The other plans (for “synergy” and for technology) that show wide divergence between value-creating and value-destroying outcomes are also, at root, different ways of saying “integration.” (A semantic note: Because the dataset included divestitures as well as acquisitions, factors applying to those were included, and the primary one you see here is “regulatory assessment,” 89% of sellers regret that they did not do more to enhance the value of the spun-off business by optimizing tax and legal structures in advance of the transaction closing.)
Finally, back to integration: It begins at the very start of your talks with the potential target firm or lateral hires. And you will need to spend real money on it. According to the study, over 90% of the acquisitions that added value spent 6% or more of the deal value on integration, while 93% of the value-destroying deals spent less. (I know it may be hard to draw a comparison to “6% of what, exactly?” but notionally think of it as real money. A $100-million acquisition, which probably happens across the national economy several times a week, would imply >$6-million spent on integration.)
Finally, do not leave integration until the deal has closed and the new folks have shown up; that’s way too late.
Marissa Thomas, deals leader, PwC UK, says: “One of the misconceptions in the market is that deal fundamentals such as integration are post-deal issues.

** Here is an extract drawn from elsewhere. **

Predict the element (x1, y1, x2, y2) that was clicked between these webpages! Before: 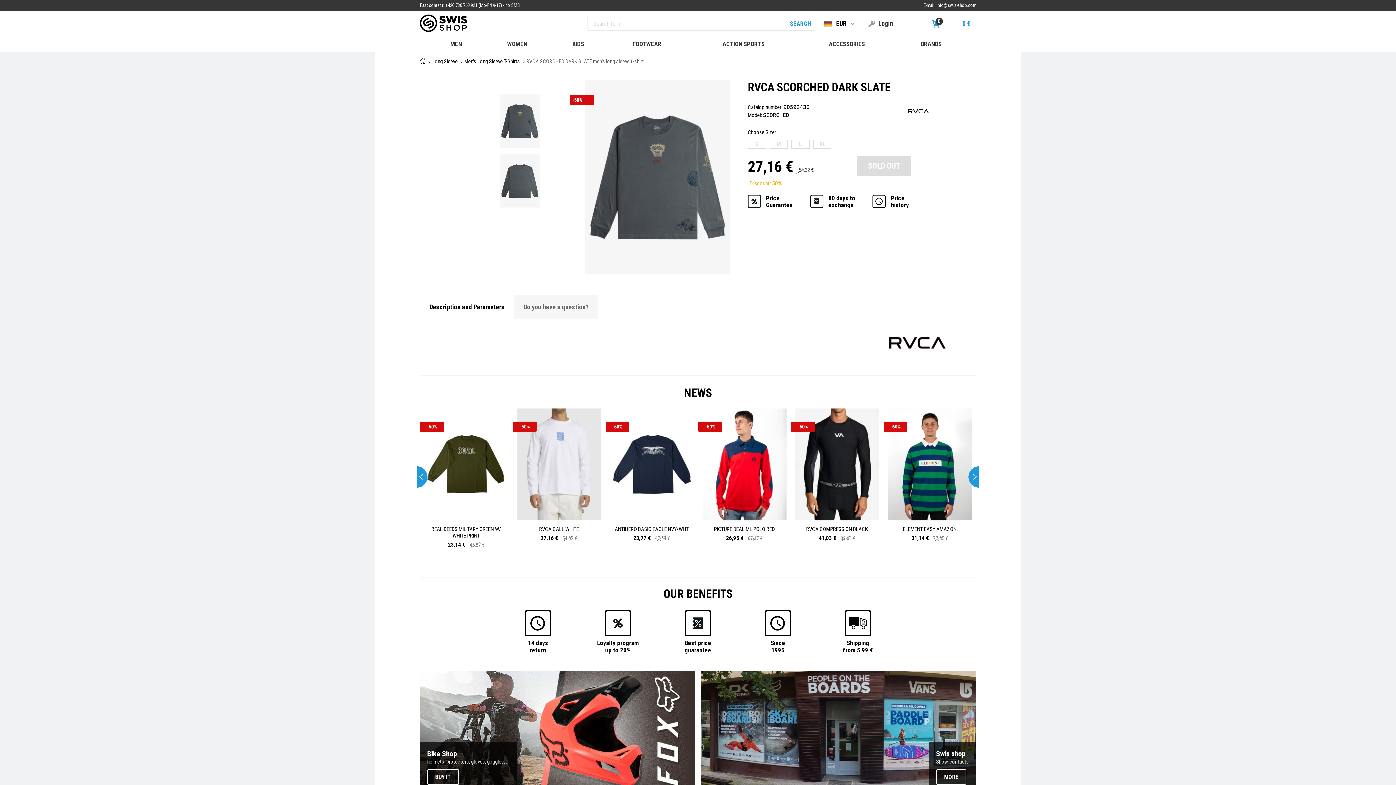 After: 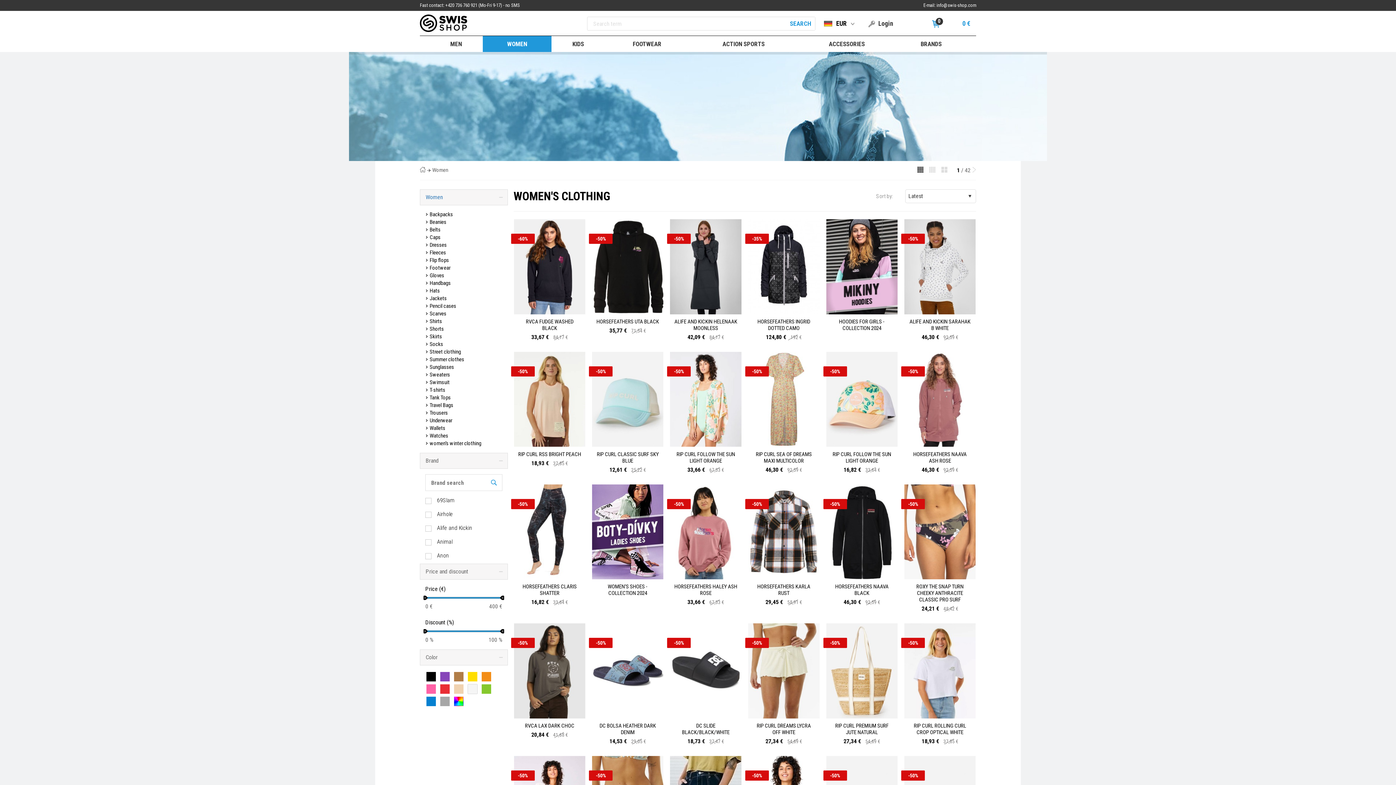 Action: bbox: (482, 36, 551, 52) label: WOMEN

They absolutely are not. Successful acquirers and investors work on integration and other core value creation levers at the same time as they conduct their diligence.”
So the next time you meet some lawyers at a conference or a party and you “like the cut of their jib” (yes, a verbatim rationale offered up to us to justify a big lateral hire that didn’t seem to make sense to us), put down your glass, count to ten, and go back to your strategic plan. Your incumbent partners will, or should anyway, thank you.